-- Records shown start --

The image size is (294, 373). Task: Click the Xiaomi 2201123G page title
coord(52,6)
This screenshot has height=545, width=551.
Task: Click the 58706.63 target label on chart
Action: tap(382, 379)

-- Records shown end --

• [What to work on] Rewrite the lines above as a numbered list, leaving out any blank lines.

• [Response to this exercise]
1. The image size is (294, 373). Task: Click the Xiaomi 2201123G page title
2. coord(52,6)
3. This screenshot has height=545, width=551.
4. Task: Click the 58706.63 target label on chart
5. Action: tap(382, 379)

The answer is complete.